§ Zu erledigen:
1 - Womit begründete die Asfinag laut dem Artikel zur Medienfreiheit ihr Vorgehen gegenüber den Medienvertretern?
2 - Führe bitte den Artikel zur Medienfreiheit im Anschluss an seine letzte Zeile weiter.

*** Ausgangstext ***

Ausständige "Lektionen in puncto Medienfreiheit"

Reporter ohne Grenzen (RSF) übte indes scharfe Kritik an der Asfinag, die Securities abgestellt hatte, die Medienvertreter am Betreten des Geländes jenseits eines von der Polizei festgelegten Medientreffpunkts hinderten, was zumindest eine Sicht auf das von der Polizei abgeriegelte Protestcamp möglich gemacht hätte. Medienvertretern müsse grundsätzlich "freier Zugang" zum Gegenstand ihrer Berichterstattung möglich sein, betonte RSF-Präsident Fritz Hausjell am Mittwoch: "Die Polizei hat da die entsprechende Routine. Demgegenüber hat die Asfinag offensichtlich noch einige Lektionen in puncto Gewährleistung der Medienfreiheit vor sich."

Die Asfinag hatte am Dienstag ihre Vorgangsweise damit begründet, in der Nähe des Medientreffpunkts der Polizei befinde sich ein Baubüro mit kritischer Infrastruktur. Diese habe man "beschützt". Für Hausjell handelt es sich dabei um eine "hochproblematische Unterstellung". Es sei "nicht nachvollziehbar", wenn die Asfinag davon ausgehe, Journalisten würden kritische Infrastruktur gefährden.

Medientreffpunkt laut Asfinag für "ortsunkundige Journalisten"

*** Gelieferte Einträge ***

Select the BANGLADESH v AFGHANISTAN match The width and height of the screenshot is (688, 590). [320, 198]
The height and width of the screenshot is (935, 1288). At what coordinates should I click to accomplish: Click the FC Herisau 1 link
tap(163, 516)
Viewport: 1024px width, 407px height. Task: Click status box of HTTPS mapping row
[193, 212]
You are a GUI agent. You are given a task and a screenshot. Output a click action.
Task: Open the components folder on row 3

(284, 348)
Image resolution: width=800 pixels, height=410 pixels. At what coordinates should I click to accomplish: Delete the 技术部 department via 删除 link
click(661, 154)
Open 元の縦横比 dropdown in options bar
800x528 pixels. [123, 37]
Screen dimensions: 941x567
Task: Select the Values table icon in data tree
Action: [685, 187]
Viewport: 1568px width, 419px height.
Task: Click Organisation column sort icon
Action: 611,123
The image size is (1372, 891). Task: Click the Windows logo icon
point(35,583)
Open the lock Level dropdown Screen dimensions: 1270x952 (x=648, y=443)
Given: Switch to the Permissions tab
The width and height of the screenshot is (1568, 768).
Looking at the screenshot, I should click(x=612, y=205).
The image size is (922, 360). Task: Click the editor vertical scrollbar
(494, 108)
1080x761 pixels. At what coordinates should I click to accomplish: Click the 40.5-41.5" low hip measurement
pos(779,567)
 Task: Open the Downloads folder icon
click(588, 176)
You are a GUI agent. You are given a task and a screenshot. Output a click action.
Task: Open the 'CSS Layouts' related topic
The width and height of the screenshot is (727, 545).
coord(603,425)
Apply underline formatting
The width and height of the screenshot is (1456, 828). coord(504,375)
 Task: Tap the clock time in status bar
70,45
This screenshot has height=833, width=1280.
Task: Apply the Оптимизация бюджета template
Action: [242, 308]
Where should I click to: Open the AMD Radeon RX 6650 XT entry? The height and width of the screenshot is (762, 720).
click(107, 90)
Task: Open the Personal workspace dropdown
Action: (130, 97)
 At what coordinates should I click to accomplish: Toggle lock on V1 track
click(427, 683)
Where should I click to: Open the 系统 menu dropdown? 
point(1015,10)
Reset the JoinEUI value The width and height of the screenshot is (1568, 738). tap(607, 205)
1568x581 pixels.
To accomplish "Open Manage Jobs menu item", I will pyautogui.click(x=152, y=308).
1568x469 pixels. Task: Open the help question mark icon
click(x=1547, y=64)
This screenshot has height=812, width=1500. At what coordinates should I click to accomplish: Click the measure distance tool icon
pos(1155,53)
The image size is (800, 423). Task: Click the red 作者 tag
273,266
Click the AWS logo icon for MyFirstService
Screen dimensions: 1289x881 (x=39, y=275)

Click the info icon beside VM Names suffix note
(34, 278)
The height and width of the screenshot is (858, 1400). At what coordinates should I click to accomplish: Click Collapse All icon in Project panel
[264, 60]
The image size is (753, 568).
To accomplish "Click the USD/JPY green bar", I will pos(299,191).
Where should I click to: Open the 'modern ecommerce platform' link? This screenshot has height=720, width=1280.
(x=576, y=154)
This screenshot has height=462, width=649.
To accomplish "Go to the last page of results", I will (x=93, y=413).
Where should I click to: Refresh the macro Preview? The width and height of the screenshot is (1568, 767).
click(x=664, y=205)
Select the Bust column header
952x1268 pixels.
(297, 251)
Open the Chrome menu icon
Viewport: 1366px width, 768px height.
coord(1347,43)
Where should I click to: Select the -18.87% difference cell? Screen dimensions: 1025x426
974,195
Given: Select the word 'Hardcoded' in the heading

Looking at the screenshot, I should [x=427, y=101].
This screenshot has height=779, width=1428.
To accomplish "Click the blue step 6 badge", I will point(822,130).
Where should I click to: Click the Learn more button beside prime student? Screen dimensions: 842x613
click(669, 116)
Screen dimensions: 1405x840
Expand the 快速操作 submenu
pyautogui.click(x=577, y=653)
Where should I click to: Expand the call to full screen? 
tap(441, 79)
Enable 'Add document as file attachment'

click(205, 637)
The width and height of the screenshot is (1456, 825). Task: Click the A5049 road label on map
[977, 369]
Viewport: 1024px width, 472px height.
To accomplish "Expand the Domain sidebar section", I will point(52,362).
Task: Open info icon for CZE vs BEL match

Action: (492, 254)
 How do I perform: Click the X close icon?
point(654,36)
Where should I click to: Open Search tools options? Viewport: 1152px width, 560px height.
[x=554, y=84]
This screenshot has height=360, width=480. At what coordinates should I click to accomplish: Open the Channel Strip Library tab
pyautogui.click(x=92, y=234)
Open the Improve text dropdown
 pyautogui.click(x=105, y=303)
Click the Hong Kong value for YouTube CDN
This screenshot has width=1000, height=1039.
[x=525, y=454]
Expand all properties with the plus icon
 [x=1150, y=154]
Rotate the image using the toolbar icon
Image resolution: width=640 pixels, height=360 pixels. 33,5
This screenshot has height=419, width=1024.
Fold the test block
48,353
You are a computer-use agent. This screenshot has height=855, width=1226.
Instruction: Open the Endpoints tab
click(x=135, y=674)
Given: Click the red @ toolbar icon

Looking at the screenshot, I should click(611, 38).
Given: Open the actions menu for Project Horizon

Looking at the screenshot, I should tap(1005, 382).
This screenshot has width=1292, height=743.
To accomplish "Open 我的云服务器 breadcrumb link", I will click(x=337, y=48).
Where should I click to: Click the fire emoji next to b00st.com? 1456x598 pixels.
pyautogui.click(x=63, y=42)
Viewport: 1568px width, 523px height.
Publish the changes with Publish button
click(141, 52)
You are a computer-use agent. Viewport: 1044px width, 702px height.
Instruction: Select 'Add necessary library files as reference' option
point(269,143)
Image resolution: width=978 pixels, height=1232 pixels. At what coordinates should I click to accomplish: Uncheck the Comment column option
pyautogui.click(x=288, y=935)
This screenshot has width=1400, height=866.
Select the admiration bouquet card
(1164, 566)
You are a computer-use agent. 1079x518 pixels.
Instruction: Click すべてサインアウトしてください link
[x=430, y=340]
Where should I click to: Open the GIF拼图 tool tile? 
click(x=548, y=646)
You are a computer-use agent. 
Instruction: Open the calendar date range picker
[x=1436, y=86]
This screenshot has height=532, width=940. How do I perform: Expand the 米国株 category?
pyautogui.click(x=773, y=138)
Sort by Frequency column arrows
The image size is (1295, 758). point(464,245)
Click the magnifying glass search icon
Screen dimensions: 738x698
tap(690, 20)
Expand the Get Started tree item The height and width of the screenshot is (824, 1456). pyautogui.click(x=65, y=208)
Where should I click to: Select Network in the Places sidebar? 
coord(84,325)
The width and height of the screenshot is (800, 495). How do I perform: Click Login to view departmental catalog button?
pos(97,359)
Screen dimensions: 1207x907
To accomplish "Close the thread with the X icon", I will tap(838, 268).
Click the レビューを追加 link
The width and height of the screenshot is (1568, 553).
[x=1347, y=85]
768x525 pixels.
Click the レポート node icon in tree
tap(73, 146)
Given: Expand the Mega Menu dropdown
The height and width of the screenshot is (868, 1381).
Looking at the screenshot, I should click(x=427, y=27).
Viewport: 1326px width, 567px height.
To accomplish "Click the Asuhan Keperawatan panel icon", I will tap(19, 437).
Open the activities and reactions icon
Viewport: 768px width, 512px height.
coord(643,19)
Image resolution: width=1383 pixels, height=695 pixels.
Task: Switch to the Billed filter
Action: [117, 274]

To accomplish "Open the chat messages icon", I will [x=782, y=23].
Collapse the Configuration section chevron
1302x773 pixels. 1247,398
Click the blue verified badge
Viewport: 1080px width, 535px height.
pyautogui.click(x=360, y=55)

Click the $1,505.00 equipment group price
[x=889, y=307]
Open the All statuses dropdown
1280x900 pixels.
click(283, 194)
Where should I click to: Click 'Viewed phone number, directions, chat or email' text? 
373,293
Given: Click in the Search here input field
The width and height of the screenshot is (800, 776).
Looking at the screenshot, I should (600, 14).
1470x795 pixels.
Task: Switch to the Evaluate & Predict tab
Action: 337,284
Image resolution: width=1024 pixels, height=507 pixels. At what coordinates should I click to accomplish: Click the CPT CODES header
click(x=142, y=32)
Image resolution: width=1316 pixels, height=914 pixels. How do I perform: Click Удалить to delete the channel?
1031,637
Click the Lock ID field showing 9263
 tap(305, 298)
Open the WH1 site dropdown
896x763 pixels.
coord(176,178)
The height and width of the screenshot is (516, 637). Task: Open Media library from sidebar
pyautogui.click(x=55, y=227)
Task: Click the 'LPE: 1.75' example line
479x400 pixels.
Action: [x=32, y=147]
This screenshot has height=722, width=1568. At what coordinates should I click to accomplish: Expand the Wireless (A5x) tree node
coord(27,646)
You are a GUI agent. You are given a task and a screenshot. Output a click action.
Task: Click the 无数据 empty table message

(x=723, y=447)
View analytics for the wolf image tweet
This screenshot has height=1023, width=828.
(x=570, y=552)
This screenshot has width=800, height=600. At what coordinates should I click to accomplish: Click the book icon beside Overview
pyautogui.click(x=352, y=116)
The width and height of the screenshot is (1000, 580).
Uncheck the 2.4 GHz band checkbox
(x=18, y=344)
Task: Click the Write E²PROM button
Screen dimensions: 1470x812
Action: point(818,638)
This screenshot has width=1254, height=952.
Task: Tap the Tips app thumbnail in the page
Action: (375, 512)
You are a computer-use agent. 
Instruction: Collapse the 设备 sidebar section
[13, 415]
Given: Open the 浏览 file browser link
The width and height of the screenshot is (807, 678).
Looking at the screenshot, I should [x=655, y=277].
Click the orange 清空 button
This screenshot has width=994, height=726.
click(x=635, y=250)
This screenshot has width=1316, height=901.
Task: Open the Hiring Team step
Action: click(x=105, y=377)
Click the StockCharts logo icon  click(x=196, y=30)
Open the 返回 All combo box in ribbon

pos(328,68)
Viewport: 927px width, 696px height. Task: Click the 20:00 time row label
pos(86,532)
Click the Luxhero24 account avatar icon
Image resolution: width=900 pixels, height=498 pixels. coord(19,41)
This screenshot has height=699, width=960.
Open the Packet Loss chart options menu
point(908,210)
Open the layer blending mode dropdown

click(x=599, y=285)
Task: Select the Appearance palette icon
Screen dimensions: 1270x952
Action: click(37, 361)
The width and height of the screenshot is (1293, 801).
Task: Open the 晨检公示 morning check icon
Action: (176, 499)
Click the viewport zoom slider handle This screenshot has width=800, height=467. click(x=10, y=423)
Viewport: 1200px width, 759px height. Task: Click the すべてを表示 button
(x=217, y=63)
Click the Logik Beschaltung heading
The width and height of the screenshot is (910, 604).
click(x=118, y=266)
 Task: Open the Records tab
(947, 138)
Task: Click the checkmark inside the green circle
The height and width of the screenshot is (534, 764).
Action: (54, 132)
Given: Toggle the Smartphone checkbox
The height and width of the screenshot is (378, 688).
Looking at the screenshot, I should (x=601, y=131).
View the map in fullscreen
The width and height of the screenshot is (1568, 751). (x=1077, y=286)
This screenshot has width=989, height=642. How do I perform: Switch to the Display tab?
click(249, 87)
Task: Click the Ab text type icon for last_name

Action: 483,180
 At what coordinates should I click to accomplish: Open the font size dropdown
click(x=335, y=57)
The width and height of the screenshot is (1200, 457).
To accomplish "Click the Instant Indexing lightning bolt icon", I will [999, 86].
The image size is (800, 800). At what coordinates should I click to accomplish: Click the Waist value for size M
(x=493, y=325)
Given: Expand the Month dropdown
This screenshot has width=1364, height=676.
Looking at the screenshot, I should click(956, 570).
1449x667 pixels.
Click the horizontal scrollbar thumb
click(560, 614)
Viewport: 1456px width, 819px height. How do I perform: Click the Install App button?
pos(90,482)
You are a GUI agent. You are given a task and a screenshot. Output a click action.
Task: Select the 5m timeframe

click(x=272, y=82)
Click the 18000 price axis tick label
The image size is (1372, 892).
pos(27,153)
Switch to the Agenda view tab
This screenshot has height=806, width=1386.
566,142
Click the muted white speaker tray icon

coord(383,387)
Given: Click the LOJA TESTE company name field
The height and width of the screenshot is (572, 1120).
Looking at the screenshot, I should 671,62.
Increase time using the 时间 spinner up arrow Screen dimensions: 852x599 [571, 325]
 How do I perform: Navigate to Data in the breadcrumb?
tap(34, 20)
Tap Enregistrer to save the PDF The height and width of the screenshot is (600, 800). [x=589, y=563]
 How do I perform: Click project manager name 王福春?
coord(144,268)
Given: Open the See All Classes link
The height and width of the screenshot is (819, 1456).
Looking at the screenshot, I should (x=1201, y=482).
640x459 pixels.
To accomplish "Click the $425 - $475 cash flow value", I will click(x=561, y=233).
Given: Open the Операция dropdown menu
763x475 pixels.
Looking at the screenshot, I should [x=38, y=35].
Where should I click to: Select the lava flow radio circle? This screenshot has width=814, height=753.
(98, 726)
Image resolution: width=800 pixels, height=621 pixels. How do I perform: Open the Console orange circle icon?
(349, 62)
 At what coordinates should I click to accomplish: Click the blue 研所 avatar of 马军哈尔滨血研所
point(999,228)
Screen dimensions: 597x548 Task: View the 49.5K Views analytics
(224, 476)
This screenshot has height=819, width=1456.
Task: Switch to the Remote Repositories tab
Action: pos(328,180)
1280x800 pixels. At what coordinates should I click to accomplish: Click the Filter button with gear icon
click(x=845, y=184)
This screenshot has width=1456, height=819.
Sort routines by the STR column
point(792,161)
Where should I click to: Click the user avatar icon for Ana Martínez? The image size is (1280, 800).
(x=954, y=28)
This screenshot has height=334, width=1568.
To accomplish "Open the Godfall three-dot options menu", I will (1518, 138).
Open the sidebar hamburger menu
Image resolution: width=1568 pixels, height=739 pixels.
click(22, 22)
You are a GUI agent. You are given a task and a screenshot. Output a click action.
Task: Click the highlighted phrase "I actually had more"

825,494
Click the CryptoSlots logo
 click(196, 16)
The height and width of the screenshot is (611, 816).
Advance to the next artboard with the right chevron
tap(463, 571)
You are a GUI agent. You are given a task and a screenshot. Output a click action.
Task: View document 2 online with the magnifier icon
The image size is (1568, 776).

***

§ Die Antworten:
1 - In der Nähe des Medientreffpunkts der Polizei befinde sich ein Baubüro mit kritischer Infrastruktur, das man beschützt habe.

2 -
Die Asfinag ließ die Kritik von Reporter ohne Grenzen nicht gelten. Wie eine Sprecherin erklärte, sei der vom Camp räumlich und sichttechnisch abgetrennte Medien-Treffpunkt gemeinsam mit der Polizei ausgewählt worden, um einen "gesammelten Platz für Interviews" zur Verfügung zu stellen. "Wir wollten vermeiden, dass Unklarheit herrscht, wo kriegen wir einen O-Ton her", sagte die Sprecherin. Die Securities hätten sich nur in diesem Bereich befunden, nicht aber am oder beim Camp: "Wie weit die Polizei Leute vorlässt, liegt nicht in unserem Ermessen." Die Asfinag habe verhindern wollen, dass ortsunkundige Journalisten "im ausufernd großen Gelände" die Orientierung verlieren: "Das hätte mehr Chaos verursacht."

Das STANDARD-Videoteam war am Dienstag bei der Räumung vor Ort.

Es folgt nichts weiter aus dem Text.